• _EXERCISE INSTRUCTIONS_
In the material below, the lines from the one containing "Screen dimensions: 361x192" through the one containing "is (848, 521)." are to be given again exactly, ends included, and no others.

• _RECORDS SUPPLIED_
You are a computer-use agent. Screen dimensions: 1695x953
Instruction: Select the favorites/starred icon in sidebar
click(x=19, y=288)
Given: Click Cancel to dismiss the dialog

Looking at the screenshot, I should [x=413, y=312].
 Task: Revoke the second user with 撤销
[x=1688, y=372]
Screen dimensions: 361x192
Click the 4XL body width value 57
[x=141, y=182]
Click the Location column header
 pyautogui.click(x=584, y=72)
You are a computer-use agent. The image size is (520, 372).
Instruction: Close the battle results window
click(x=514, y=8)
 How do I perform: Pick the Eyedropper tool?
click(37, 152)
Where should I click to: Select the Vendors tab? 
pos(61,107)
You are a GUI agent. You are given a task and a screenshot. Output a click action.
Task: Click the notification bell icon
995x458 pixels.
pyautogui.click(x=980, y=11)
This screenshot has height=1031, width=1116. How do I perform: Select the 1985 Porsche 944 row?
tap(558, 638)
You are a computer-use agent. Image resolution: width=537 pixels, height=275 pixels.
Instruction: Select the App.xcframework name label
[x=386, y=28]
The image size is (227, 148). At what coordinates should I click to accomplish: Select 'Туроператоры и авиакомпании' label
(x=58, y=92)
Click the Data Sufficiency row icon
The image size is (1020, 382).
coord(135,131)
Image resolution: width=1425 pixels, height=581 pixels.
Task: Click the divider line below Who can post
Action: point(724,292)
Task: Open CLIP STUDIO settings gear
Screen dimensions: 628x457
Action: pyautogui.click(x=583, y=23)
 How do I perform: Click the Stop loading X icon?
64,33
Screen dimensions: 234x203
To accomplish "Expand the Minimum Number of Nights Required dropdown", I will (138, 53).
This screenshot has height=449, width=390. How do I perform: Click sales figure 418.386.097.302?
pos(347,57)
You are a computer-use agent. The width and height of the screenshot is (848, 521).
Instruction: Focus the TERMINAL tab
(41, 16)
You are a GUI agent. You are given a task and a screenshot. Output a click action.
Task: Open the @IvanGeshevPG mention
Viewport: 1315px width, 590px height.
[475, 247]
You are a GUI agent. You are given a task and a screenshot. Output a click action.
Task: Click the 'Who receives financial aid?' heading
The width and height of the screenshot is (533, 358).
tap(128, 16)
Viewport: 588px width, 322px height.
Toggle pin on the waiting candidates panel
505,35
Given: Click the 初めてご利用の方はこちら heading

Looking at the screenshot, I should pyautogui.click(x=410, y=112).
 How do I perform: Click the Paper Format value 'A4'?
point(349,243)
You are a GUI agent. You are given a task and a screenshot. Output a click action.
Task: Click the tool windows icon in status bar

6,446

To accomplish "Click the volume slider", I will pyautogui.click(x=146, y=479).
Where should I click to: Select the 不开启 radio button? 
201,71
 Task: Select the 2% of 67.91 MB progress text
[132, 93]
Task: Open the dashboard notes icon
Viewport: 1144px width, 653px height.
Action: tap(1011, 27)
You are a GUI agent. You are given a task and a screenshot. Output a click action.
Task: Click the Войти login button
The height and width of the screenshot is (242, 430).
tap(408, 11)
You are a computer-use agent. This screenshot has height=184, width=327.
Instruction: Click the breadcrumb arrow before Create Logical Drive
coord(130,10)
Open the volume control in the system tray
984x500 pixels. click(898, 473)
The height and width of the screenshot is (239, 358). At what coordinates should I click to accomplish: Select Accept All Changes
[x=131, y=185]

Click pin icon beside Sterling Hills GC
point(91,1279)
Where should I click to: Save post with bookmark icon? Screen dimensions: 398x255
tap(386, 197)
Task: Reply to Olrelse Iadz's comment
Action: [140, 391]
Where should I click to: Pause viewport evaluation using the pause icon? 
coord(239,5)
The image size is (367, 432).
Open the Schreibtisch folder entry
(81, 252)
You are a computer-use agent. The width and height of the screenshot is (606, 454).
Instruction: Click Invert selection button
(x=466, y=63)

• _ANSWER SECTION_
Screen dimensions: 361x192
Click the 4XL body width value 57
[x=141, y=182]
Click the Location column header
 pyautogui.click(x=584, y=72)
You are a computer-use agent. The image size is (520, 372).
Instruction: Close the battle results window
click(x=514, y=8)
 How do I perform: Pick the Eyedropper tool?
click(37, 152)
Where should I click to: Select the Vendors tab? 
pos(61,107)
You are a GUI agent. You are given a task and a screenshot. Output a click action.
Task: Click the notification bell icon
995x458 pixels.
pyautogui.click(x=980, y=11)
This screenshot has height=1031, width=1116. How do I perform: Select the 1985 Porsche 944 row?
tap(558, 638)
You are a computer-use agent. Image resolution: width=537 pixels, height=275 pixels.
Instruction: Select the App.xcframework name label
[x=386, y=28]
The image size is (227, 148). At what coordinates should I click to accomplish: Select 'Туроператоры и авиакомпании' label
(x=58, y=92)
Click the Data Sufficiency row icon
The image size is (1020, 382).
coord(135,131)
Image resolution: width=1425 pixels, height=581 pixels.
Task: Click the divider line below Who can post
Action: point(724,292)
Task: Open CLIP STUDIO settings gear
Screen dimensions: 628x457
Action: pyautogui.click(x=583, y=23)
 How do I perform: Click the Stop loading X icon?
64,33
Screen dimensions: 234x203
To accomplish "Expand the Minimum Number of Nights Required dropdown", I will (138, 53).
This screenshot has height=449, width=390. How do I perform: Click sales figure 418.386.097.302?
pos(347,57)
You are a computer-use agent. The width and height of the screenshot is (848, 521).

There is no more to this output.